**Exercise instructions**
Beginning with the line that contains "Screen dimensions: 1764x1080", copy each subsequent line of the data below through the last one, including both ends but not the pictures.

**Records to process**
"""

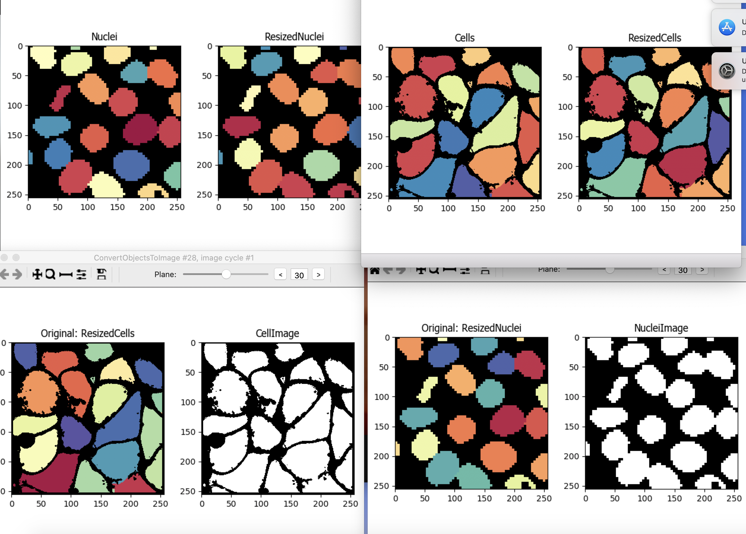
Task: Choose the measure length tool in ConvertObjectsToImage #28
Action: 66,274
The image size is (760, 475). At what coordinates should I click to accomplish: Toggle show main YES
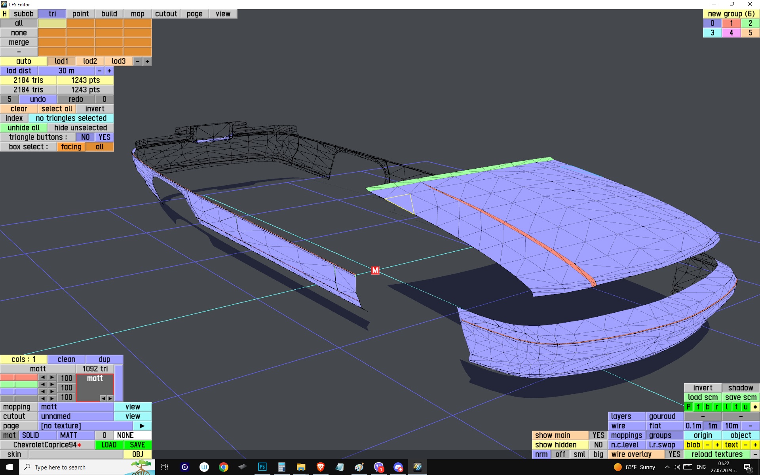(x=598, y=435)
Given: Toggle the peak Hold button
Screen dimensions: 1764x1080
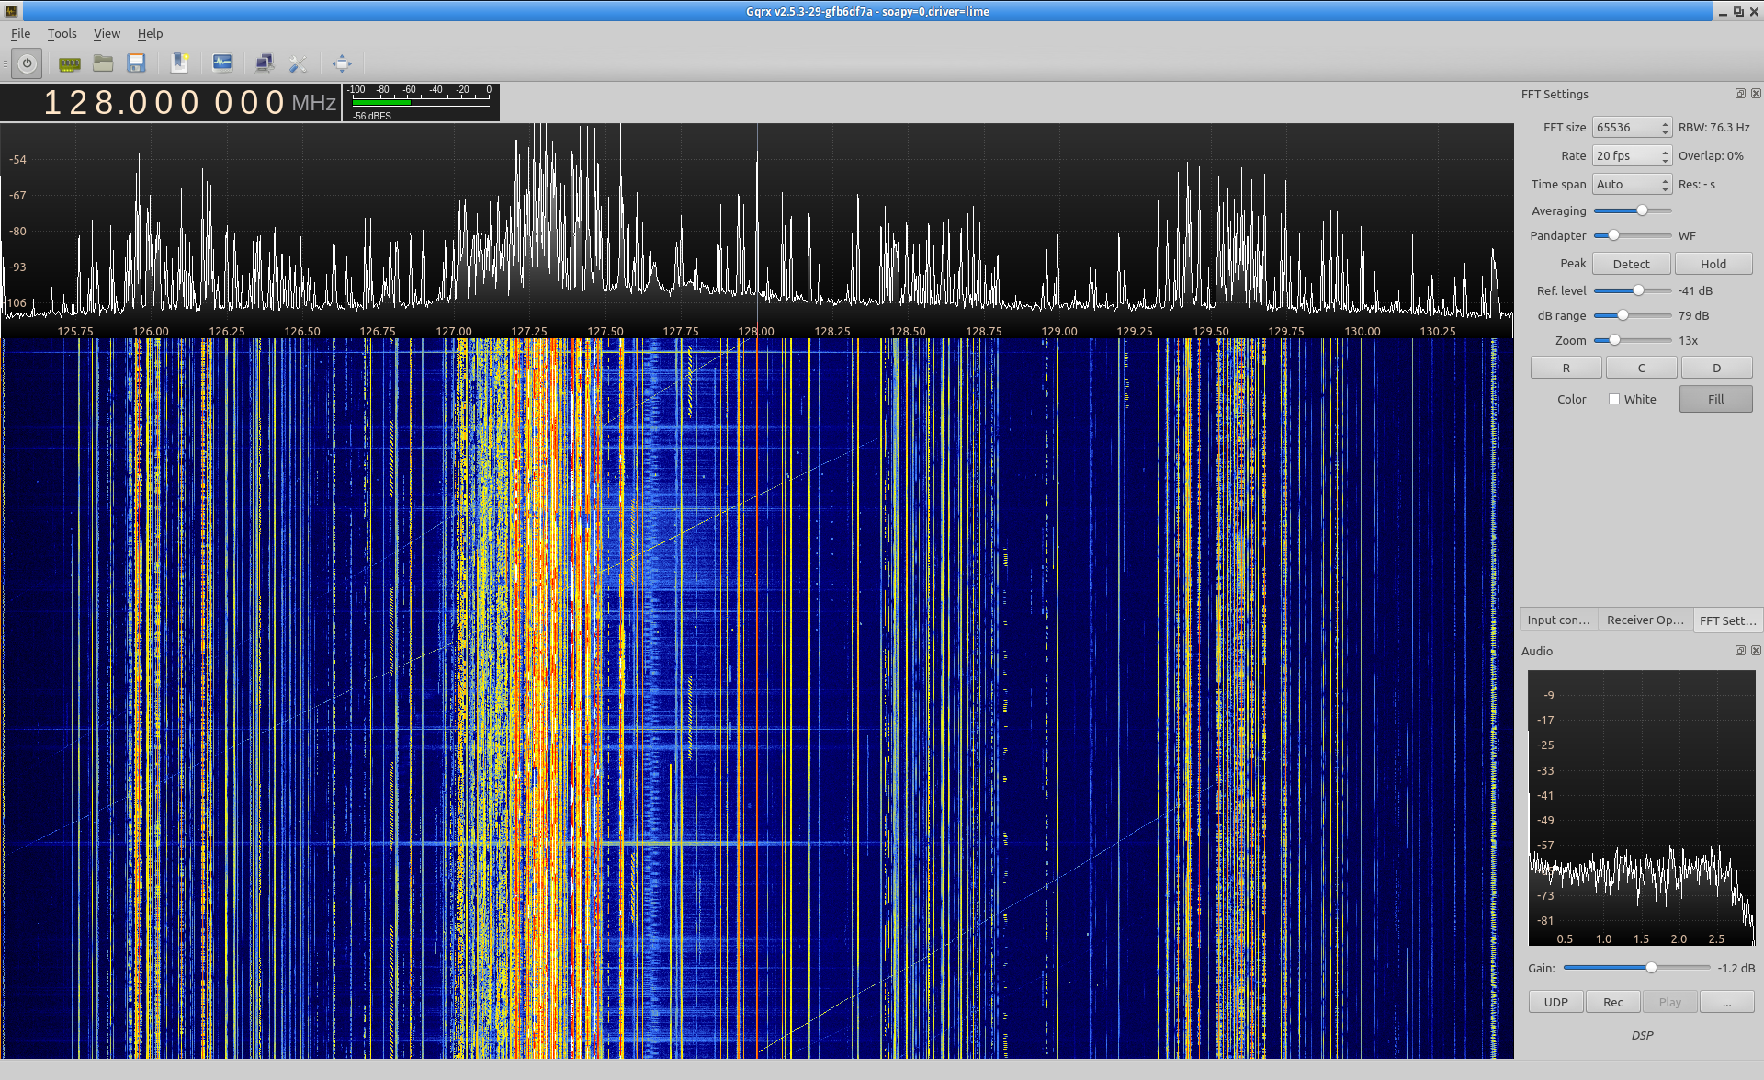Looking at the screenshot, I should 1713,264.
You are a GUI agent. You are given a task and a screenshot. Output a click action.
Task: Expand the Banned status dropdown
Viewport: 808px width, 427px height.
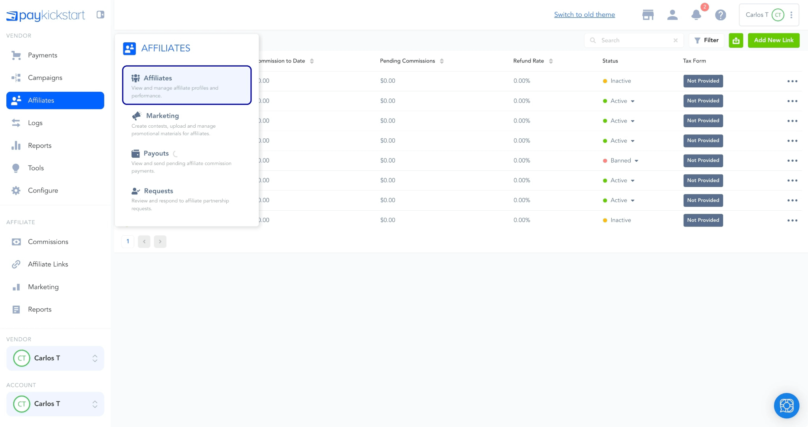636,161
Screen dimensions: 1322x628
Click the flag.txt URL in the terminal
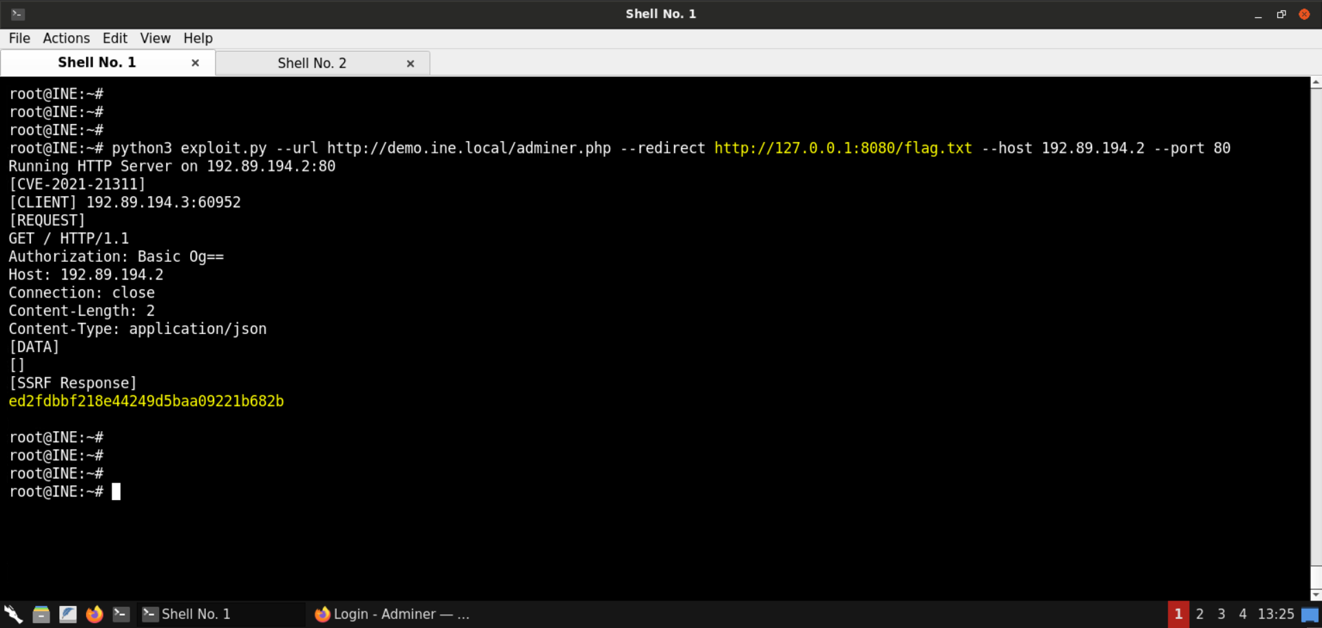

"""

**Written response**
Screen dimensions: 1764x1080
Looking at the screenshot, I should 1713,264.
You are a GUI agent. You are given a task and a screenshot. Output a click action.
Task: Expand the Banned status dropdown
Viewport: 808px width, 427px height.
636,161
Screen dimensions: 1322x628
Click the flag.txt URL in the terminal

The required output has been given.